Start of Block
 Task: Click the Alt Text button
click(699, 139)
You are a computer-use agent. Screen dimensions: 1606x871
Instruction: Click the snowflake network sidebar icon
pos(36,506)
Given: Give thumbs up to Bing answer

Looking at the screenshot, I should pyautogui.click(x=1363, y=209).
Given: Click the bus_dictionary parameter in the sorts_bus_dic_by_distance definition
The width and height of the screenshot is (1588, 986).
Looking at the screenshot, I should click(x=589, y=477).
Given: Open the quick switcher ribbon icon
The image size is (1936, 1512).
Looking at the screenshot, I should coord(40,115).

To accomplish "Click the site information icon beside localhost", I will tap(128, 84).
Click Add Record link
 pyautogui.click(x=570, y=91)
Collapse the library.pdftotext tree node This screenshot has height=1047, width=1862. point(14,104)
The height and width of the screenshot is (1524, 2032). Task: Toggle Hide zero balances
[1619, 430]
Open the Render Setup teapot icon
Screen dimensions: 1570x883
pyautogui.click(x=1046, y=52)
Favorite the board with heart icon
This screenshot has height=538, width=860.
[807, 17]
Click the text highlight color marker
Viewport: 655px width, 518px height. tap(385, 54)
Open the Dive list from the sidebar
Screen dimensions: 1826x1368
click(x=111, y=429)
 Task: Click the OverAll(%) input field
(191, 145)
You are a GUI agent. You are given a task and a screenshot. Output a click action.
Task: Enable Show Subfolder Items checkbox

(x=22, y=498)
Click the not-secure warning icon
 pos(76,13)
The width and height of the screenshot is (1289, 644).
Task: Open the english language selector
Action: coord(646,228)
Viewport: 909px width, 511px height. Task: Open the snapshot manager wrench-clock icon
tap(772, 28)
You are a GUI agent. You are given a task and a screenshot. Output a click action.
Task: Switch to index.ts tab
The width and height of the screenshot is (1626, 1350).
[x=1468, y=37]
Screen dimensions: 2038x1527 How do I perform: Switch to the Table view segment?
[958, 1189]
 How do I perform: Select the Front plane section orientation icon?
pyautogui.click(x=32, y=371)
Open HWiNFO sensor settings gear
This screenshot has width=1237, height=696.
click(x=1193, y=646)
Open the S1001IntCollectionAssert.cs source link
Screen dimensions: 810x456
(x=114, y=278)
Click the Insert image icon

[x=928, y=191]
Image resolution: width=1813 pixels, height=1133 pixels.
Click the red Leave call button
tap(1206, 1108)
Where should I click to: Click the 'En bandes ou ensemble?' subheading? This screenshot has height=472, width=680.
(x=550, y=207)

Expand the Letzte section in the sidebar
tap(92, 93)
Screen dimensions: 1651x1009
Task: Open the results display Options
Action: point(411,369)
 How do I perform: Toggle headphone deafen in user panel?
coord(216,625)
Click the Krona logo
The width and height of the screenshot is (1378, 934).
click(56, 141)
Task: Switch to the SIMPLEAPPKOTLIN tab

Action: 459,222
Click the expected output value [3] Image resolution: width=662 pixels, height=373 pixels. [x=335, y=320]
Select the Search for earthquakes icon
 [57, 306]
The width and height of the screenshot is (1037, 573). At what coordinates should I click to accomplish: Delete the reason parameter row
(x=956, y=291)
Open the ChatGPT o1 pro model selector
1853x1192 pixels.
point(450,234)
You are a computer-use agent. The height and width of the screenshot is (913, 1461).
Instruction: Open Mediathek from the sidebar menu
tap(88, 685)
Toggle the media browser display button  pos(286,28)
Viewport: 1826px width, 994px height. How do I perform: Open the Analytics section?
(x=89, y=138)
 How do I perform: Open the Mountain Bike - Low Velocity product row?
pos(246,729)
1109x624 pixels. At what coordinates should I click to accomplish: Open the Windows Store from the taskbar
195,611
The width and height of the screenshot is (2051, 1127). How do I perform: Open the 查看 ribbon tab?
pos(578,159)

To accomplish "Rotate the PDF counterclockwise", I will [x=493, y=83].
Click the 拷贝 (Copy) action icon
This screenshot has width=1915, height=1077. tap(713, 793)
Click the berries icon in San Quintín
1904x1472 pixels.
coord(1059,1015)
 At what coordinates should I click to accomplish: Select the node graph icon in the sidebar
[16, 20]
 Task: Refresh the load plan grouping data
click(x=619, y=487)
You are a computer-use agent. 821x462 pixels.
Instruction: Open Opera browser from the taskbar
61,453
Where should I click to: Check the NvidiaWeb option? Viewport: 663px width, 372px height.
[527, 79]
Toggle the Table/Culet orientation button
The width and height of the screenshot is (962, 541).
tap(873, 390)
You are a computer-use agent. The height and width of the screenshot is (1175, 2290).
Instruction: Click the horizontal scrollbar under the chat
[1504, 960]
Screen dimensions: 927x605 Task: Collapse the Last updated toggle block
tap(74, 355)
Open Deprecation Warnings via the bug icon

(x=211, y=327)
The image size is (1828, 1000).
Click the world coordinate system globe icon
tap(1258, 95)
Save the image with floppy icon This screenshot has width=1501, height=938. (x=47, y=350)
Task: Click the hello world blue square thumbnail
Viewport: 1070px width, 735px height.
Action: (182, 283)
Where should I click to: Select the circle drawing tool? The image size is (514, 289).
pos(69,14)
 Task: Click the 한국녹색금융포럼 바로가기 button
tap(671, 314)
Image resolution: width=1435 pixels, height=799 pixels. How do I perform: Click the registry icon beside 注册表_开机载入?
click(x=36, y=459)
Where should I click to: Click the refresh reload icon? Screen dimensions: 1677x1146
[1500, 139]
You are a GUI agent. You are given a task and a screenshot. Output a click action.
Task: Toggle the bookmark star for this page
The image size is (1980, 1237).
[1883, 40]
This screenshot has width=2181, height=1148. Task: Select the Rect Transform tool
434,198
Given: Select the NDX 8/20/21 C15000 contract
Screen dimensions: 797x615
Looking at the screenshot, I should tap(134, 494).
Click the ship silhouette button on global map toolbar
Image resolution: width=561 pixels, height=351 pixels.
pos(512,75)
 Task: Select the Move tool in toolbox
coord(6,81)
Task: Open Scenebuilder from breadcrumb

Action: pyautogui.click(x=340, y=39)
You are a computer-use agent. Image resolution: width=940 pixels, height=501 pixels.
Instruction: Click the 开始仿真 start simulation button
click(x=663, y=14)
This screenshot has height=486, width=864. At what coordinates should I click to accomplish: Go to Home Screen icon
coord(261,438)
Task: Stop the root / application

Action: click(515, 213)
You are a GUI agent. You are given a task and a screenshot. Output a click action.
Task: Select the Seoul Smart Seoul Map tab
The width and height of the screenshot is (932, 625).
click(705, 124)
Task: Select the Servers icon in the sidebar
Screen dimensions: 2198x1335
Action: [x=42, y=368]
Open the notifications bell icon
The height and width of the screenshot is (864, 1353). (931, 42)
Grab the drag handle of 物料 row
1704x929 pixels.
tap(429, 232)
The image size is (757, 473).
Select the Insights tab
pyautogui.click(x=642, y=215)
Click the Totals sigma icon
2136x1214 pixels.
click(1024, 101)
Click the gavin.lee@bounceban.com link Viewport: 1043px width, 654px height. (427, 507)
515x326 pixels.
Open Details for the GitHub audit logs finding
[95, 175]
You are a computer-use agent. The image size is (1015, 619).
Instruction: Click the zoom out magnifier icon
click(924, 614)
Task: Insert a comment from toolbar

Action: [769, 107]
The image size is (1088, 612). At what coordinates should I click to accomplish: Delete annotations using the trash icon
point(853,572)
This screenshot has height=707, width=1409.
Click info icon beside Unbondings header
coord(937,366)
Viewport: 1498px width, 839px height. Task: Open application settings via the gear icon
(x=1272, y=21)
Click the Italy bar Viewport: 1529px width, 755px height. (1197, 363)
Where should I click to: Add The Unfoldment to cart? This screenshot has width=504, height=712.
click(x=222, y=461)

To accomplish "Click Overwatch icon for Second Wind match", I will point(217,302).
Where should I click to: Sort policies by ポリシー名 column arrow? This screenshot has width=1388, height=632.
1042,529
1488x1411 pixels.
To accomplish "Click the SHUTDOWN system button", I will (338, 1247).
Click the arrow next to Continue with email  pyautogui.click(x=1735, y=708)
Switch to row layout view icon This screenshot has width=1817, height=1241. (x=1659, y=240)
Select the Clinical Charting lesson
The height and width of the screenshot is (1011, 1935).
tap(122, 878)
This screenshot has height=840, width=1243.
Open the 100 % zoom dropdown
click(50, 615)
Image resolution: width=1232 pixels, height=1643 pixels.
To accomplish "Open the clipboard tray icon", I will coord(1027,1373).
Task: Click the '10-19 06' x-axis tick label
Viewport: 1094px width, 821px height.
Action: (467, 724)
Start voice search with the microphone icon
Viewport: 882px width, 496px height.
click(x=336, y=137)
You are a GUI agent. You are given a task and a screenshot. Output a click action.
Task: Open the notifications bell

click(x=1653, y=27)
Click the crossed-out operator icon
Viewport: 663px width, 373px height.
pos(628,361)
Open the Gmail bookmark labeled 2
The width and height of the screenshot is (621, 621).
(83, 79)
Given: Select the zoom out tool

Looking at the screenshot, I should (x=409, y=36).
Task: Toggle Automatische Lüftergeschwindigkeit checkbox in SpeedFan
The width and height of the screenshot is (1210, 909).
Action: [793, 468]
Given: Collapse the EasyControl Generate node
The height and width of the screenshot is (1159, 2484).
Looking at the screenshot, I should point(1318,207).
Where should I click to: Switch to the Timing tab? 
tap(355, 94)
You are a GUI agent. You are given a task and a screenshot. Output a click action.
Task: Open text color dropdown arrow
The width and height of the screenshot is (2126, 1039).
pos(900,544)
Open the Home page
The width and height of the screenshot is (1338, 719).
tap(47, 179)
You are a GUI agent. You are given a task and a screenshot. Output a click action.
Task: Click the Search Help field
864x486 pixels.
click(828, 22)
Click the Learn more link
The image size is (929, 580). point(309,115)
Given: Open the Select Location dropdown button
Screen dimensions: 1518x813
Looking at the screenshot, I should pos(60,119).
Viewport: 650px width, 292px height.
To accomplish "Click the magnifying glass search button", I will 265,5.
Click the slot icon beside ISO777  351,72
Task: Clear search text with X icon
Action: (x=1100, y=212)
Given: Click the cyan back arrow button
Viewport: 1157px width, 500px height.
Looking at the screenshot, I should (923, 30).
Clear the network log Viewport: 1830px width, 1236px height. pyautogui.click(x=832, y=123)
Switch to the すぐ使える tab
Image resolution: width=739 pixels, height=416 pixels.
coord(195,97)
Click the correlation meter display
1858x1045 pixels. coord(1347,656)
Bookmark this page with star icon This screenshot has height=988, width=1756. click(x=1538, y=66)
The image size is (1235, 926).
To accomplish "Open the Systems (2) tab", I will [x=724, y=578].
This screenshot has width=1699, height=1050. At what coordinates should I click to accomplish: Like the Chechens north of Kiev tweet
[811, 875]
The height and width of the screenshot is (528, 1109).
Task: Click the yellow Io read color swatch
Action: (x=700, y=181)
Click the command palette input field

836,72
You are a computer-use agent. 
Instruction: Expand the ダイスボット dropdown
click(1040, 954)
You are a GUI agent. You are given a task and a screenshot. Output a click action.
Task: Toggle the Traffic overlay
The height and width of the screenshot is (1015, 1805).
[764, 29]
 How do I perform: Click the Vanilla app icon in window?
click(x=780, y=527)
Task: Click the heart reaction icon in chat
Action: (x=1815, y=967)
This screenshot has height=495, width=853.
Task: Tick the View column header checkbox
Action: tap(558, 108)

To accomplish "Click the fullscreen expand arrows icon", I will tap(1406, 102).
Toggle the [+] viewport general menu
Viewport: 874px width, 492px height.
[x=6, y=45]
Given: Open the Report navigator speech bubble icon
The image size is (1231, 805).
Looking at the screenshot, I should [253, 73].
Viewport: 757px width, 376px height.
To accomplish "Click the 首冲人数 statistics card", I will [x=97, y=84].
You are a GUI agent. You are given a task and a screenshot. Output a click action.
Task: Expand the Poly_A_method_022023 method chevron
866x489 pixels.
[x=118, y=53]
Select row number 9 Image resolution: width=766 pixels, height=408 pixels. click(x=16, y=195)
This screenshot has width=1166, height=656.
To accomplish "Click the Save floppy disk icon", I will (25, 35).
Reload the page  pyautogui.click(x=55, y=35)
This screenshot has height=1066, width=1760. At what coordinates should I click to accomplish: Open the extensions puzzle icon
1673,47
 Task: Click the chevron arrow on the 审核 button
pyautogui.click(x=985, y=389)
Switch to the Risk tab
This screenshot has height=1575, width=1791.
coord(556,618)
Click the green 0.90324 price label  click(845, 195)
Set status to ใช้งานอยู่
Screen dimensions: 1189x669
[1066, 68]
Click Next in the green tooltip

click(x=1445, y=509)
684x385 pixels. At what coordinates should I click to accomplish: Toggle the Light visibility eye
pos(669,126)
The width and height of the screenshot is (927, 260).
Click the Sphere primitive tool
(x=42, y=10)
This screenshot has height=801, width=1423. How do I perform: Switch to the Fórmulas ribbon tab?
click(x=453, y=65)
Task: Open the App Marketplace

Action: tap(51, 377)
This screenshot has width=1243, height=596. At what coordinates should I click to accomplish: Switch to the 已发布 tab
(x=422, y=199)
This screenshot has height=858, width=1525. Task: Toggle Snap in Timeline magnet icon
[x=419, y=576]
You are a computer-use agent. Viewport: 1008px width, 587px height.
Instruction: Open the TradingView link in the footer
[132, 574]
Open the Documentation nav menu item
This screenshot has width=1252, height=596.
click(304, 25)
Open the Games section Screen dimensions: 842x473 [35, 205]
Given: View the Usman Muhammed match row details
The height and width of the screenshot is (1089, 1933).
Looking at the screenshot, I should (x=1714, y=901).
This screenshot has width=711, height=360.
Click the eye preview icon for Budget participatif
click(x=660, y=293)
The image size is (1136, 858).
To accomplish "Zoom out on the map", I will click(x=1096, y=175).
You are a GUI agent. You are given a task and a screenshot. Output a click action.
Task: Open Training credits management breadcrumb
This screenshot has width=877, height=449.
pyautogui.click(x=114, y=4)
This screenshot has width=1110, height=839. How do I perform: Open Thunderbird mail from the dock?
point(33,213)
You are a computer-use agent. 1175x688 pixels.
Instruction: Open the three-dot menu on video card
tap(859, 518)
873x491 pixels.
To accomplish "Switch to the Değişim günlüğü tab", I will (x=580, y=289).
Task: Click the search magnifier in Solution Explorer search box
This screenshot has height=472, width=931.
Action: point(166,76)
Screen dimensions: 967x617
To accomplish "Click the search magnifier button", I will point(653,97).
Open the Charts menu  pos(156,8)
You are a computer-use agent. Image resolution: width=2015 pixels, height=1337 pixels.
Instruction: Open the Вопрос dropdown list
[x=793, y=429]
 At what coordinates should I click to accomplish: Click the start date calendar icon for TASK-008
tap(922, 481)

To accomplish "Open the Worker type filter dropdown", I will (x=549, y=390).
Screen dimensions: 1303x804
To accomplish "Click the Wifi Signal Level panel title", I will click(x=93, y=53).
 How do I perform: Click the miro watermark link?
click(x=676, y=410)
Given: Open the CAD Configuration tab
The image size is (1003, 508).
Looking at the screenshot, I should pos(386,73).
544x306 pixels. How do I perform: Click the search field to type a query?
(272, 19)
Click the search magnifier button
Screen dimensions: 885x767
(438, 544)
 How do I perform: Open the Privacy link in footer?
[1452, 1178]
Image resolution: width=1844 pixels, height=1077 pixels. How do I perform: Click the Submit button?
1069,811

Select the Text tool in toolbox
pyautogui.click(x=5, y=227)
End of Block
**REQUIRED WORK**
Filter the entries above and copy only the lines that hold "page".

**ANSWER BOX**
Task: Toggle the bookmark star for this page
Open the Home page
Bookmark this page with star icon This screenshot has height=988, width=1756. click(x=1538, y=66)
Reload the page  pyautogui.click(x=55, y=35)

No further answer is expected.